SUPPLIED INFORMATION Start Marker

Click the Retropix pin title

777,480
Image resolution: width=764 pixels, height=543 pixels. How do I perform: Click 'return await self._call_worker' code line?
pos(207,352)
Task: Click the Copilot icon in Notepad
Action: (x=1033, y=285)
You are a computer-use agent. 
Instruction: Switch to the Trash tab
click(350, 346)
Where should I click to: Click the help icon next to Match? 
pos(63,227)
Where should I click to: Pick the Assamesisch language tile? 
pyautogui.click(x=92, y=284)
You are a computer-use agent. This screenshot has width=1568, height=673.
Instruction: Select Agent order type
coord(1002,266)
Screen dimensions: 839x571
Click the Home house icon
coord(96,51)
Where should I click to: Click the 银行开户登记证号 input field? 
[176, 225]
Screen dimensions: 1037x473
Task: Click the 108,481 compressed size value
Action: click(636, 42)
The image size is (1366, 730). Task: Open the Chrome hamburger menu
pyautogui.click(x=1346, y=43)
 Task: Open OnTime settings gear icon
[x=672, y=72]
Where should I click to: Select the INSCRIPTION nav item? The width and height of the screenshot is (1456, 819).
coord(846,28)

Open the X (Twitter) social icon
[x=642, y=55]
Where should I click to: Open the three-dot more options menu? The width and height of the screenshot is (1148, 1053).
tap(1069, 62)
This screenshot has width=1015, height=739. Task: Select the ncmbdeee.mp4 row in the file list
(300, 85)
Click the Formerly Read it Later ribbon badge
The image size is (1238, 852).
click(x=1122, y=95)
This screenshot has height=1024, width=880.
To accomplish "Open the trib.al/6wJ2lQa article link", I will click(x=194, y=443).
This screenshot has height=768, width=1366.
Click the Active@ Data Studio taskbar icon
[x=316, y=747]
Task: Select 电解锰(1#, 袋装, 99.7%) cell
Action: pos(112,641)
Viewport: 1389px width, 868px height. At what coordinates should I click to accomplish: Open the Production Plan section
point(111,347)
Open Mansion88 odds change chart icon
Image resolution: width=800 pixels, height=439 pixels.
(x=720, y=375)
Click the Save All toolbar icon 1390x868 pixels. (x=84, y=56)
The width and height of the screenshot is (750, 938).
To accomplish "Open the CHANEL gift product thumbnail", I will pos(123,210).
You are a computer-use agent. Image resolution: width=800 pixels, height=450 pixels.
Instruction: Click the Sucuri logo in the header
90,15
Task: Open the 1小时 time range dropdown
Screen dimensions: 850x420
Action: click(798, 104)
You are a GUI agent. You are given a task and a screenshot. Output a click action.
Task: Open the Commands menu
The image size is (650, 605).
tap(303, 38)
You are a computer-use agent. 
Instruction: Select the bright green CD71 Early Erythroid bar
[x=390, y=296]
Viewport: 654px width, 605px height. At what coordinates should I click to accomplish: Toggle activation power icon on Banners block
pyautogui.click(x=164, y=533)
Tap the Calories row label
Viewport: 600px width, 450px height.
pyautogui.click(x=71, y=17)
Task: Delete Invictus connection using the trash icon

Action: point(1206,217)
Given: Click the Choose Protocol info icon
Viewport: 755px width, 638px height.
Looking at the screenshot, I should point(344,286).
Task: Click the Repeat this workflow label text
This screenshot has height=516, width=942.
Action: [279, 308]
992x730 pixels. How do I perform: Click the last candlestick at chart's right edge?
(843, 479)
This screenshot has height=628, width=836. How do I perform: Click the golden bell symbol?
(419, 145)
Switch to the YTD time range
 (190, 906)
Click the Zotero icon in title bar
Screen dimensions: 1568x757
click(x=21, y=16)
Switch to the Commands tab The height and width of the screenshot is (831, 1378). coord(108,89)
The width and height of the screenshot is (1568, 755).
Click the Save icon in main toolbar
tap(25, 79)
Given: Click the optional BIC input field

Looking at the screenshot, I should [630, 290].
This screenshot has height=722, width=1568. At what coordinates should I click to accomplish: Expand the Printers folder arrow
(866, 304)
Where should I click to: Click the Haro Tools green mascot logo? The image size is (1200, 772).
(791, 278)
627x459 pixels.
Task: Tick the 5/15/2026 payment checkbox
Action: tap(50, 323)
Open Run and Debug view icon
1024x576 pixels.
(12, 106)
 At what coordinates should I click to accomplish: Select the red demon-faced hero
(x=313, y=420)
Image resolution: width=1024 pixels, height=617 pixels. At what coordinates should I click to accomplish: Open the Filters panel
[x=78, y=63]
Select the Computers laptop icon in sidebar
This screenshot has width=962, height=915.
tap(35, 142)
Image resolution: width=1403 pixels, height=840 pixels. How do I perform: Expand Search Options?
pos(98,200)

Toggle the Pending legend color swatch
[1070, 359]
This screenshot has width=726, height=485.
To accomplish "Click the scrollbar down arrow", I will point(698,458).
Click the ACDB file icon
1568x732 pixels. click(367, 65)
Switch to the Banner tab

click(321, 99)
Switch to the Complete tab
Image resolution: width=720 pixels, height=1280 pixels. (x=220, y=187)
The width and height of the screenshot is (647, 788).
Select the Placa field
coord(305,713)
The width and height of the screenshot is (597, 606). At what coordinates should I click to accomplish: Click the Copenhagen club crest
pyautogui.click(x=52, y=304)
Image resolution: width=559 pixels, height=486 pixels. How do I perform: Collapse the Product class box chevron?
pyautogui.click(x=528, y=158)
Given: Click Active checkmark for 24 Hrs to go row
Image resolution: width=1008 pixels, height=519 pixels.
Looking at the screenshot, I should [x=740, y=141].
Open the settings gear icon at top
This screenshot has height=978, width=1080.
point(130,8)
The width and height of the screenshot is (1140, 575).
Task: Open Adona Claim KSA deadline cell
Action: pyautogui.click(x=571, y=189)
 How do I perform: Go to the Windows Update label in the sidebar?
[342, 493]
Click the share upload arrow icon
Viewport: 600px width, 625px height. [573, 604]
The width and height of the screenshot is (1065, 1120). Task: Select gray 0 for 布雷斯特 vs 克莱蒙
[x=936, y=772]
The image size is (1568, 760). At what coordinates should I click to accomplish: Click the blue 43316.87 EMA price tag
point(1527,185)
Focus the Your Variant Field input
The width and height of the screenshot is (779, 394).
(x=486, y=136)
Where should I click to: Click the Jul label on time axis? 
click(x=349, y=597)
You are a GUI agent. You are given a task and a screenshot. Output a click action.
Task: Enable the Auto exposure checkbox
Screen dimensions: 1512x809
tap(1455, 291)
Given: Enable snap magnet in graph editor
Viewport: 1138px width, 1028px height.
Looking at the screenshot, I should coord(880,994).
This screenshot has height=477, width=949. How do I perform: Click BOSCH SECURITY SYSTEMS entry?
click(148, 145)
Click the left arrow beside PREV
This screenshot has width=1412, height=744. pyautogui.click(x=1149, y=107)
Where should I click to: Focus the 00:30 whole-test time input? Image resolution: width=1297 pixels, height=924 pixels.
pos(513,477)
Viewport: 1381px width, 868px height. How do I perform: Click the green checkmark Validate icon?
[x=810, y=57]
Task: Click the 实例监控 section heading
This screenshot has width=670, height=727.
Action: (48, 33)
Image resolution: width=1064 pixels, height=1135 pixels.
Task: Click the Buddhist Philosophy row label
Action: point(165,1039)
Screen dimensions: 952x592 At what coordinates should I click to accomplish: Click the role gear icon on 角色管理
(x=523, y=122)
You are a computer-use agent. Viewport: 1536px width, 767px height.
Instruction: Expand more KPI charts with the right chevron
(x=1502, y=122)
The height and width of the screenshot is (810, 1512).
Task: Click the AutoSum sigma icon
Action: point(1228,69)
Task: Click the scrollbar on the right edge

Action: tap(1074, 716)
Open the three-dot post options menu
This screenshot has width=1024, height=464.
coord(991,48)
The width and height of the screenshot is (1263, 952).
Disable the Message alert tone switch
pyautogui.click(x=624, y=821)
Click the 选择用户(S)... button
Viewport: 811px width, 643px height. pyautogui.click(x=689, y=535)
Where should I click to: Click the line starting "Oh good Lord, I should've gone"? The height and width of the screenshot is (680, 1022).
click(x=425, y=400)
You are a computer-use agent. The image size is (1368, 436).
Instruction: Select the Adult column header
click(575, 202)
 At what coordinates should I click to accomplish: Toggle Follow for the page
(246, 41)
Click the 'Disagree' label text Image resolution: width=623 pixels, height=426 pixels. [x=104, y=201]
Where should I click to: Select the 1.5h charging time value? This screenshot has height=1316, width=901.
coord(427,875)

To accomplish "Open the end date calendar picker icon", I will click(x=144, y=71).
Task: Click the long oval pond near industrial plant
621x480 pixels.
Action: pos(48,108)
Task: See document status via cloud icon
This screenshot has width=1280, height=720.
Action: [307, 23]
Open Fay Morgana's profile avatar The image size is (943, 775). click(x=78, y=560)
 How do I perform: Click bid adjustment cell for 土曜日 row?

SUPPLIED INFORMATION End Marker

Pull every line containing "text" from the entries above and copy it.

Task: Click the Repeat this workflow label text
Click the 'Disagree' label text Image resolution: width=623 pixels, height=426 pixels. [x=104, y=201]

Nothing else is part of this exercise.